** Opening Records for the task block **

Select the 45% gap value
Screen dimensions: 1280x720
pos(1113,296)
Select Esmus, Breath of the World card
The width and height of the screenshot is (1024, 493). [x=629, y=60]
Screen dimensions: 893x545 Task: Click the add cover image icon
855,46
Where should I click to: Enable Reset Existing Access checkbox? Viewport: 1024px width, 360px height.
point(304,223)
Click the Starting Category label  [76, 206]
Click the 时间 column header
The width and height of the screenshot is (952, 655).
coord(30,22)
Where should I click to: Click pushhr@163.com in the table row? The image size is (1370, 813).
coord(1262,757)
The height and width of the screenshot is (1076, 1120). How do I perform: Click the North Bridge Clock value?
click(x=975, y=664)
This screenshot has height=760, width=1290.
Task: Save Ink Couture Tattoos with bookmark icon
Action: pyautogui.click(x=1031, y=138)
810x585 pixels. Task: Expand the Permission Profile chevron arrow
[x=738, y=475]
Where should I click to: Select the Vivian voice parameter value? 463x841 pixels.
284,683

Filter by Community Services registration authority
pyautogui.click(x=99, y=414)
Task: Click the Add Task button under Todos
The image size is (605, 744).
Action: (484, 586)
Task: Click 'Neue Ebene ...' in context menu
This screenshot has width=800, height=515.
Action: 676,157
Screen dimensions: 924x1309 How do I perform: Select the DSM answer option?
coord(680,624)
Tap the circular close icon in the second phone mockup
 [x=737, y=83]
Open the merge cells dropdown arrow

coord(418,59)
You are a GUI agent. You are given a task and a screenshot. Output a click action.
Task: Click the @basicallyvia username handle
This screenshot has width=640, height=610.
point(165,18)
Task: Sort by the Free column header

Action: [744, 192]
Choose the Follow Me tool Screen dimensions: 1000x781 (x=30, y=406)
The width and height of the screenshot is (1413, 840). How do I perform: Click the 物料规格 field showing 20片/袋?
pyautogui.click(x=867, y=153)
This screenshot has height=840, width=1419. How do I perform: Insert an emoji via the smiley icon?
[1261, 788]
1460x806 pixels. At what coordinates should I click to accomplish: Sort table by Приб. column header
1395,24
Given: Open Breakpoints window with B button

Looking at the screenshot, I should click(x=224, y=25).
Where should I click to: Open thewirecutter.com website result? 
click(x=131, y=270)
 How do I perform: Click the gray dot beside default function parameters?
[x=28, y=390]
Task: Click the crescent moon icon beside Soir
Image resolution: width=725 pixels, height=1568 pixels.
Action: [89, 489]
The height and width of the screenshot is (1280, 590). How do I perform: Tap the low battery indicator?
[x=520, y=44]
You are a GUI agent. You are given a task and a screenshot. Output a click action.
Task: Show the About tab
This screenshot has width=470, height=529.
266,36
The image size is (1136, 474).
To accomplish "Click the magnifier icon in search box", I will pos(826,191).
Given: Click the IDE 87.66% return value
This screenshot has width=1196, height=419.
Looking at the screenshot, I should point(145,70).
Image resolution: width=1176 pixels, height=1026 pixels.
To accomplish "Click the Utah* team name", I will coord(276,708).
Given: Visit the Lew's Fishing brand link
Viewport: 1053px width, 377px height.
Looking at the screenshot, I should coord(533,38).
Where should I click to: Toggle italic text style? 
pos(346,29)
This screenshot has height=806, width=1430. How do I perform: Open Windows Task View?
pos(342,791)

** Closing Records for the task block **

### To do
Could you reproduce exactly the lines of the entries above, from the one with "Where should I click to: Select" through the one with "Task: Click the Add Task button under Todos", and nothing else?

### Written solution
Where should I click to: Select the Vivian voice parameter value? 463x841 pixels.
284,683

Filter by Community Services registration authority
pyautogui.click(x=99, y=414)
Task: Click the Add Task button under Todos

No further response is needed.